Forum Politik und Gesellschaft Internationale Politik Wie weit darf sich ein Staat in die inneren Angelegenheiten eines anderen Staates einmischen?

Internationale Politik Wie weit darf sich ein Staat in die inneren Angelegenheiten eines anderen Staates einmischen?

clara
clara
Mitglied

Re: Wie weit darf sich ein Staat in die inneren Angelegenheiten eines anderen Staates einmischen?
geschrieben von clara
als Antwort auf uki vom 25.12.2011, 11:15:06


Doch warum sollte die Türkei nicht anerkennen, dass er stattgefunden hatte, durch die Osmanen.

Frohe Weihnachten
-uki-
geschrieben von uki

Das frage ich mich auch. Osmanen sind nicht unbedingt mit Türken gleich zu setzen, also würde doch ein Bedauern der jetzigen Türkei wegen des immerhin auf ihrem Territorium statt gefundenen Völkermords guten Willen zeigen.

Frankreich scheint sich um Wirtschaftsbeziehungen mit der Türkei weniger Gedanken zu machen, als andere EU-Länder. Leider drängen Exportmöglichkeiten moralische Bedenken oft in den Hintergrund, was wohl kaum zu ändern ist. Die Türkei ist längst nicht das einzige Land, an dem Kritik geübt werden kann, aber noch möchte sie Mitglied der EU werden, weswegen sie schon aus diesem Grund die Armenierfrage im Sinne der in der EU festgelegten Menschenrechte lösen sollte.

Clara
yuna
yuna
Mitglied

Re: Wie weit darf sich ein Staat in die inneren Angelegenheiten eines anderen Staates einmischen?
geschrieben von yuna
als Antwort auf clara vom 25.12.2011, 13:59:50
[...]Osmanen sind nicht unbedingt mit Türken gleich zu setzen, also würde doch ein Bedauern der jetzigen Türkei wegen des immerhin auf ihrem Territorium statt gefundenen Völkermords guten Willen zeigen.[...]
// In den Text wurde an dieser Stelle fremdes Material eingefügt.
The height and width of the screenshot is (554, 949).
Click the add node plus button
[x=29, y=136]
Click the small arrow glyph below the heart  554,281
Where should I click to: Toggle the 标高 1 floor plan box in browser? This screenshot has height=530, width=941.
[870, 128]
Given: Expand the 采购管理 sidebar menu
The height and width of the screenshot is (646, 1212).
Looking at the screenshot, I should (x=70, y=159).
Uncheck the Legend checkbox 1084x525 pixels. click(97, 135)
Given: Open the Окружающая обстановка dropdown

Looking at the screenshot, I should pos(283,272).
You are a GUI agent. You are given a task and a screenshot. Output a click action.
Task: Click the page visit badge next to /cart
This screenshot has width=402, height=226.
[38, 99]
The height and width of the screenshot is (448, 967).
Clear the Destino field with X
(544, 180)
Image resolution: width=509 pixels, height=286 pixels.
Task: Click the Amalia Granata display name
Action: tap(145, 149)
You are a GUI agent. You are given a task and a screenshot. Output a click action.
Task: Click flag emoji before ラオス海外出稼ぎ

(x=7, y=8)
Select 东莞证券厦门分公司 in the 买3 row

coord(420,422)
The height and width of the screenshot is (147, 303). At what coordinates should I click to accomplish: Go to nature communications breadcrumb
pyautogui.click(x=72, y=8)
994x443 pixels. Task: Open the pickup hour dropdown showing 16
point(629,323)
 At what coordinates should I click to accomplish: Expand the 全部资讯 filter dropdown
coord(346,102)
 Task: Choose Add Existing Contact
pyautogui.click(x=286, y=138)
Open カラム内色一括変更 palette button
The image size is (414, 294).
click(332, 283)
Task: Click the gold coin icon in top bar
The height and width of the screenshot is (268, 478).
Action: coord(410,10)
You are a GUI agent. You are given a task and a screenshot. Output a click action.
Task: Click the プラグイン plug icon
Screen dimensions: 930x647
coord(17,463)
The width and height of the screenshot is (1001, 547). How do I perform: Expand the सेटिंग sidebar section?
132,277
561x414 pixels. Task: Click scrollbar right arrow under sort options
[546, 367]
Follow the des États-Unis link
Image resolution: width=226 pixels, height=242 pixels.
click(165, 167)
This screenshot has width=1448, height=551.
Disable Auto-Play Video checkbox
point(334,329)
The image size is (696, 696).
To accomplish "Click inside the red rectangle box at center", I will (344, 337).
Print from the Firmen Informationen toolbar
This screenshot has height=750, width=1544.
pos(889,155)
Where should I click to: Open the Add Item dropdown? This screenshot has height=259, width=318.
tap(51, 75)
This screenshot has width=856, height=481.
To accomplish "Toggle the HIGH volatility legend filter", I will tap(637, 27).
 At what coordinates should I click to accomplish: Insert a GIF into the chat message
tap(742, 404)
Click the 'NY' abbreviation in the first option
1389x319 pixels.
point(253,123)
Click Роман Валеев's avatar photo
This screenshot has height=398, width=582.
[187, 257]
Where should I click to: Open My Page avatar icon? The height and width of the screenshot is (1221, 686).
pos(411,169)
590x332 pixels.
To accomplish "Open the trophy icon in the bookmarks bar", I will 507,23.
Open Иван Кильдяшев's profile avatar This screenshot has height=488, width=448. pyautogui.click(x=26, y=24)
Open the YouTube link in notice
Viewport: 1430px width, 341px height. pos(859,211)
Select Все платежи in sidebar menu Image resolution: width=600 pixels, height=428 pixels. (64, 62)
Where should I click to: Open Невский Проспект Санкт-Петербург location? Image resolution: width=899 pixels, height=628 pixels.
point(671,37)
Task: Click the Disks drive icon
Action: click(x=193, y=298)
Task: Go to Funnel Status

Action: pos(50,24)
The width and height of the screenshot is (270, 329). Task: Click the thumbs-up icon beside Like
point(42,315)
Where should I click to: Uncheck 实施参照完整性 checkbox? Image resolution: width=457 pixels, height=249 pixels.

Die Türkei ist offiziell stolz auf ihre Vergangenheit, auf ihre Geschichte. Das bestätigt sie zu jeder Zeit und immer wieder. Dazu gehört auch das Osmanische Reich. Erkennen sie den Völkermord an, sind sie automatisch in einer Täterposition. Sie müssten sich vom Osmanischen Reich trennen um weiter "Opfer" bleiben zu können. Dann hätten sie aber eben keine "mächtige" Vergangenheit mehr. Und hier ist der Knackpunkt, weshalb sie diese Geschehnisse leugnen und es als "Hass der Welt und besonders der EU auf die Türkei" hinstellen. Wer sich mal damit beschäftigt, was die Türkei alles anstellt, um seine Bevölkerung diesbzgl. die wildesten Verschwörungstheorien glaubhaft unterzujubeln, versteht schnell, warum sie so reagieren, wie sie reagieren.

Viele vergessen auch bei der Frankreich-Algerien-Geschichte, dass Frankreich im Gegensatz zur Türkei nicht wirklich leugnet. Du kannst in Frankreich überall rumerzählen, was sie den Algeriern antaten, du erzählst ihnen nichts neues. Versuch das aber mal mit den Armeniern in der Türkei. Dort ist es nämlich genau umgekehrt: Es nicht zu leugnen steht unter Strafe, weil du die Türkei damit beleidigst.

Du kannst auch anderen Völkern keinen Fremdenhass mehr vorwerfen, wenn deine Geschichte selbst einen Völkermord beinhaltet.
Der erste Satz, der bei Kritik gegen die Türkei von Erdogan kommt, ist doch praktisch immer: Und wieder mal zeigt es, was für ein gewaltiger Hass hier aus Europa der armen Türkei entgegen schlägt.
Verwundern da seine Reaktionen bzgl. dieses Themas noch?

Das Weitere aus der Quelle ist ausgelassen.